One of Morsi’s first acts as President was to release droves of Muslim Brotherhood terrorists from prison, including the brother of Al Qaeda mastermind Ayman al-Zawahiri. Morsi had reportedly conversed with the AQ leader, aiming to smuggle him into the Sinai in order to lead a jihadi force in combating the Egyptian military. According to CBN News, Zawahiri told Morsi, “We will fight the military and the police, and we will set the Sinai aflame.”
As President, Morsi demanded the release of the ‘Blind Sheikh’ Omar Abdel-Rahman, the man serving a life sentence in the US for planning the 1993 bombing of the World Trade Center.
Qazzaz continued, talking about his government service in the MB regime under the banner of Egypt’s “Freedom and Justice Party:”
We set out a human rights agenda for Egypt that was spearheaded by the president’s office and that invited the United Nations to open a headquarters for UN Women Egypt in Cairo. We recommended legislative reforms to advance a new Egypt, and we met with all the local and international stakeholders we could to develop that agenda.
Qazzaz’s statement is a play on words. What Khlaed al-Qazzaz knowingly refused to articulate is that the human rights his party would like to “protect” are quite foreign to a Western understanding of the term.
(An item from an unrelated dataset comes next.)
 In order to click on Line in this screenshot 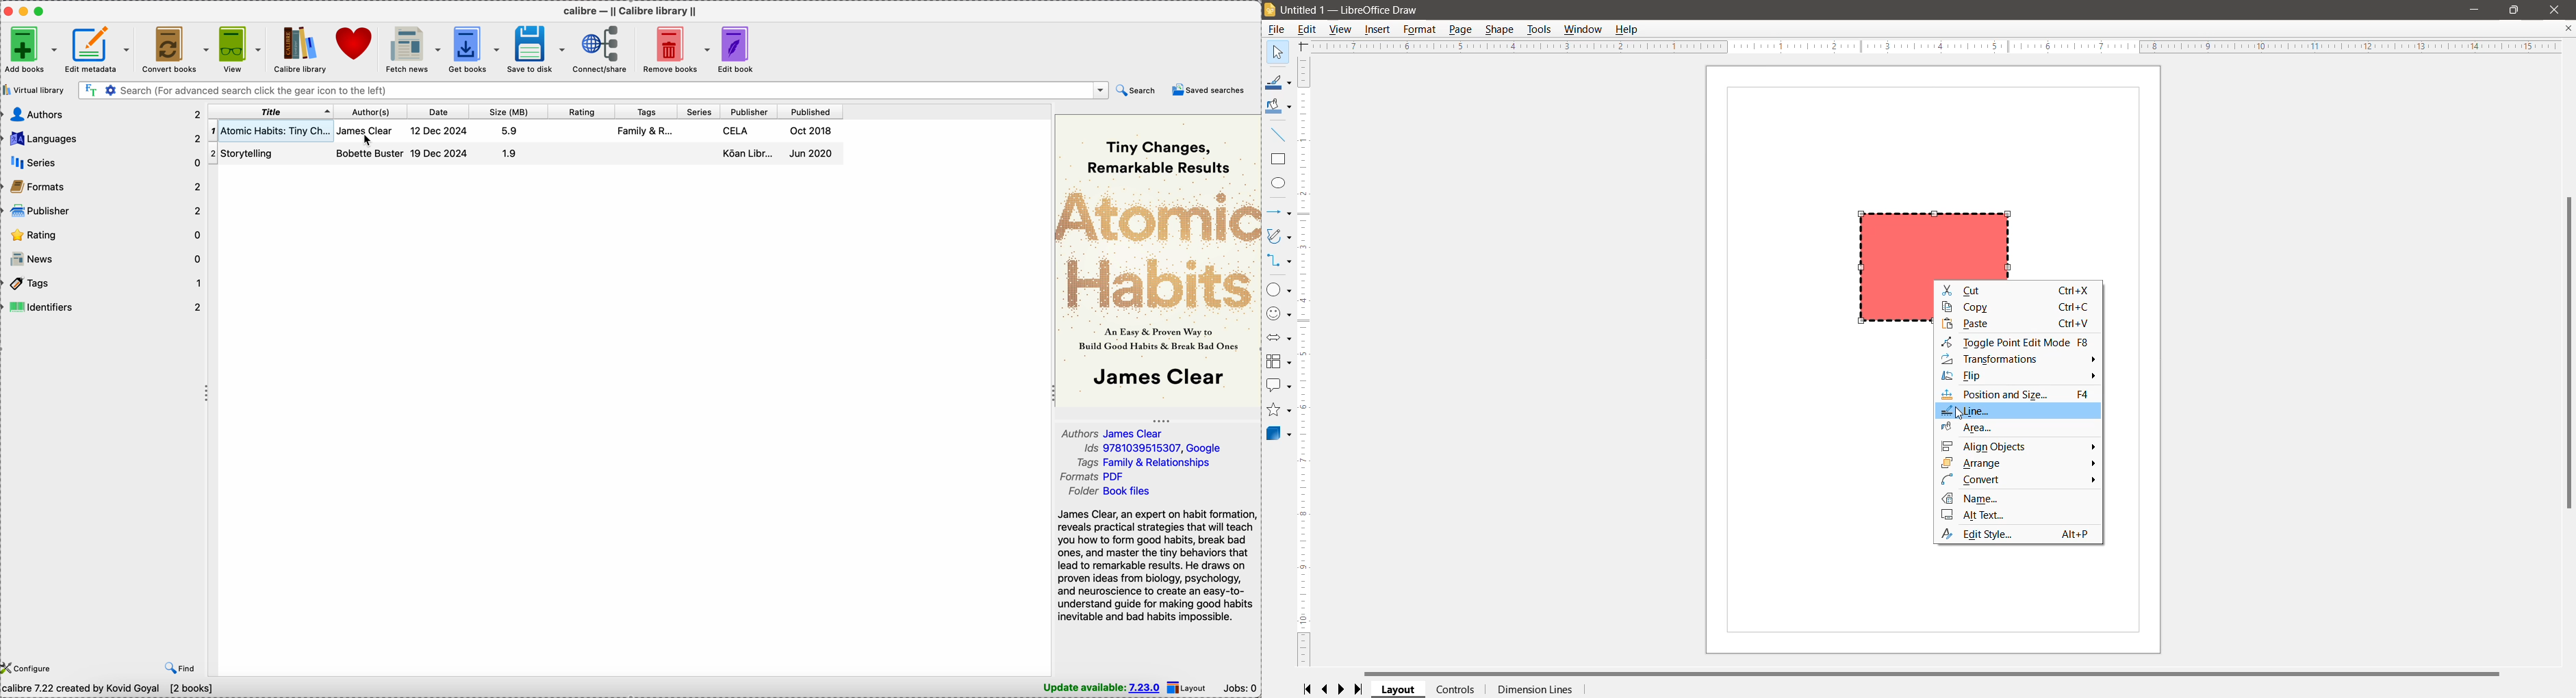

In fact, his former government’s morals and values may be viewed as a throwback mentality of barbaric and primitive proportions that should appropriately be placed in the 7th century. He knows very well as an MB member that under the Shariah law that is mandated by the Muslim Brotherhood as the “basis for controlling the affairs of state and society,” women are stripped of their basic human rights. Women under the Shariah are forbidden from owning property, must adhere to a strict dress code, and need their husband’s permission to simply leave the house or take up employment.
In December 2013, the Egyptian military that overthrew the Morsi regime designated the Muslim Brotherhood as a terrorist group.
One may need to look no further than the logo of the Muslim Brotherhood to understand the true intentions of Khaled al-Qazzaz’s “Freedom and Justice” party and why it was ultimately overthrown in Egypt’s second revolution. It contains two swords and a Koran, the Islamic holy book. Their motto: “Allah is our objective. The Prophet is our leader. The Quran is our law. Jihad is our way. Dying in the way of Allah is our highest hope. Allahu Akbar!”
By showcasing the op-ed under the guise of a human rights plea for action, The New York Times engaged in willfully promoting the Muslim Brotherhood, an organization that shares Al Qaeda’s objective. It further allowed for the thorough whitewashing of the actual events that unfolded during Morsi’s tenure as President of Egypt.